On our last call in Hip Sobriety School, I told Holly Whitaker that I felt like I was having a honeymoon period with my sobriety and asked if that was a “thing.” She said yes, and that it was called “the pink cloud.” After the call I immediately googled it. I was met with sad cautionary tales, along the lines of don’t get too comfortable, there’s danger around every corner. I was so disappointed and decided to ignore the warnings and just enjoy it. I felt great. My mind was clear, energy back, bloat gone. I rode the pink cloud for about 3 years and I wish the same for you!
The low down on prebiotics and probiotics
This smoothie is all about supporting and resetting a healthy gut or microbiome which is so foundational to good physical and mental health.
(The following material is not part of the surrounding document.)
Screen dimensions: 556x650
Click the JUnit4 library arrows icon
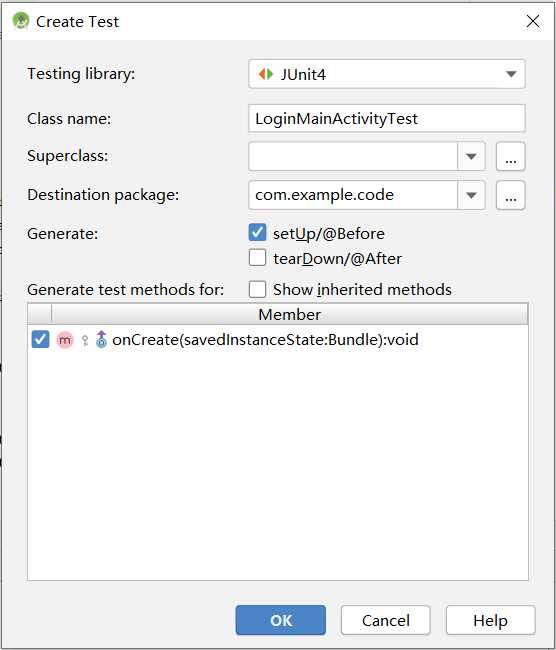tap(266, 74)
It’s also easily digestible and contains 8 grams of protein. The pink cloud smoothie contains both probiotics and prebiotics in one gulp! Probiotics introduce healthy bacteria into the gut and are found in fermented foods which include kefir, sauerkraut, tempeh and kombucha. Prebiotics are composed of insoluble fiber and are found in fruits, (like berries), whole grains and vegetables. This type of fiber becomes food for the good bacteria. So, prebiotics feed the probiotics.
The benefits of a healthy gut include everything from strengthening our immune system, balancing blood sugar, improving common digestive issues like bloating and constipation, and even impacting our mental health. The gut is often referred to as the “second brain.” Depression and anxiety for example are associated with low levels of mood-regulating neurotransmitters, like the mood stabilizing serotonin, which live in the gut.
Not surprisingly, ingesting alcohol is devastating to the gut microbiome. So, introducing pre and probiotics into your diet is crucial to to healing and feeling good enough to enjoy the pink cloud.
This smoothie recipe is hardly a recipe at all. It’s two ingredients with an optional third and/or fourth.
Kefir is a fermented milk drink. I would describe it as drinkable yogurt. I use goat kefir which can be a little hard to find, so regular cow milk kefir is absolutely fine and available in most supermarkets. It contains the same nutrients as the goat variety, but goat dairy is more easily digestible, particularly for the lactose intolerant. Goat kefir can be found at your local health food store, (I know Whole Foods carries it) Depending on the sweetness of your strawberries, add honey or maple syrup to taste. With 9 grams of protein it’s great as a snack. If you’re pressed for time or energy, add some protein powder to use it as a meal substitute. 20 – 25 grams is recommended for a complete meal.
- 1 cup kefir (goat if you can find it)
- 1 cup strawberries or other berry, fresh or frozen
- Sweetener (optional)
- Protein powder (optional)
- Place all ingredients in a blender and blend until smooth.